(Java EE 6 with Glassfish 3.1)
I have a property file that I want to process only once at start up time, so I did this
public class Config implements ServletContextListener{
private static final String CONFIG_FILE_PATH = "C:\\dev\\harry\\core.cfg";
private static final String CONFIG_ATTRIBUTE_NAME = "config";
private long startupTime;
private ConfigRecord config;
@Override
public void contextInitialized(ServletContextEvent sce) {
this.startupTime = System.currentTimeMillis() / 1000;
this.config = new ConfigRecord(CONFIG_FILE_PATH); //Parse the property file
sce.getServletContext().setAttribute(CONFIG_ATTRIBUTE_NAME, this);
}
@Override
public void contextDestroyed(ServletContextEvent sce) {
//Nothing to do here
}
public ConfigRecord getConfig() {
return config;
}
public long getStartupTime() {
return startupTime;
}
}
and in web.xml
, i register it as follow
<listener>
<listener-class>com.wf.docsys.core.servlet.Config</listener-class>
</listener>
Now how do I access the ConfigRecord config
from the managed bean. I try this
@ManagedBean
@RequestScoped
public class DisplayInbound {
@EJB
private CoreMainEJBLocal coreMainEJBLocal;
@javax.ws.rs.core.Context
private ServletContext servletContext;
public void test(){
Config config = (Config) servletContext.getAttribute("config")

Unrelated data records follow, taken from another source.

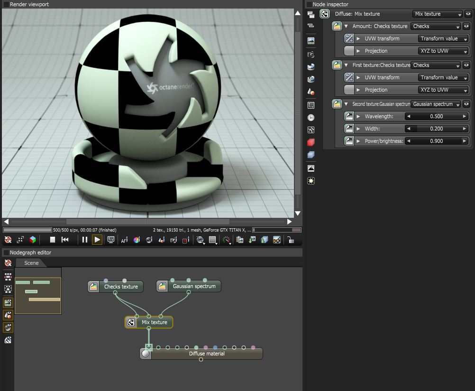The image size is (475, 391).
Task: Toggle eye icon for Second texture Gaussian spectrum
Action: click(467, 104)
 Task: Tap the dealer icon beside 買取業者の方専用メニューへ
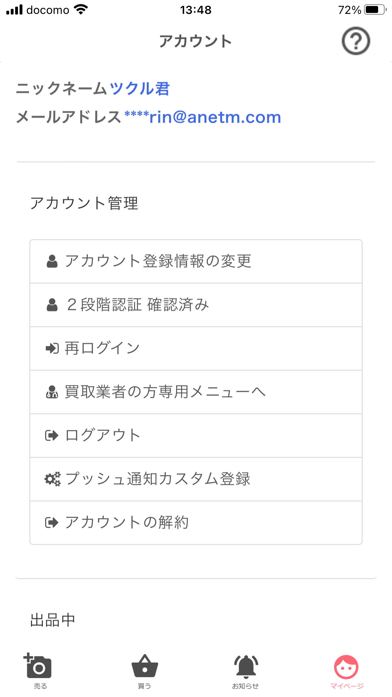(52, 392)
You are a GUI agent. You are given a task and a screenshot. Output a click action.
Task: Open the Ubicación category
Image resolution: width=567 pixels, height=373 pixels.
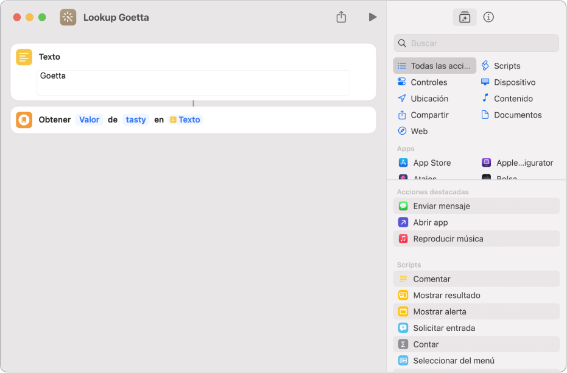click(x=429, y=99)
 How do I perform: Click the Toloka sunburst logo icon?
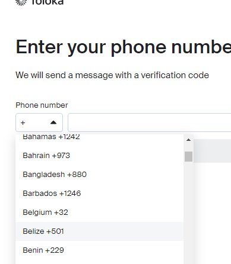coord(21,2)
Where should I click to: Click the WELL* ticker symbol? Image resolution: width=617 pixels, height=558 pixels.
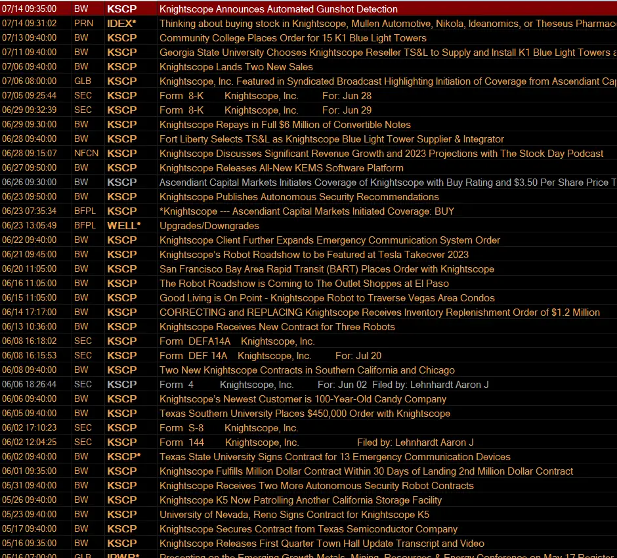coord(123,226)
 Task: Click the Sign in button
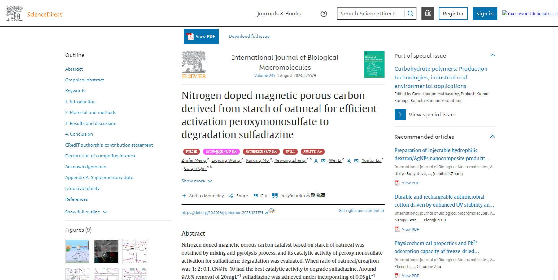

ConfigRecord configRecord = config.getConfig();
}
}
I dont think it work. Got NullPointerException
.
That @Context
annotation is only applicable in a JAX-RS controller, not in a JSF managed bean. You have to use @ManagedProperty
instead. The ServletContext
is available by ExternalContext#getContext()
. The FacesContext
itself is available by #{facesContext}
.
@ManagedProperty(value="#{facesContext.externalContext.context}")
private ServletContext context;
Or because you stored the listener as a servletcontext attribute, which is basically the same as the JSF application scope, you could also just set it as managed property by its attribute name:
@ManagedProperty(value="#{config}")
private Config config;
But since you're on JSF 2.0, I'd suggest to use an @ApplicationScoped
@ManagedBean
instead which is eagerly constructed. With @PostConstruct
and @PreDestroy
in such a bean you have similar hooks on webapp's startup and shutdown as in a ServletContextListener
.
@ManagedBean(eager=true)
@ApplicationScoped
public void Config {
@PostConstruct
public void applicationInitialized() {
// ...
}
@PreDestroy
public void applicationDestroyed() {
// ...
}
}
You can inject it in another beans the usual @ManagedProperty
way and access it in the views the usual EL way.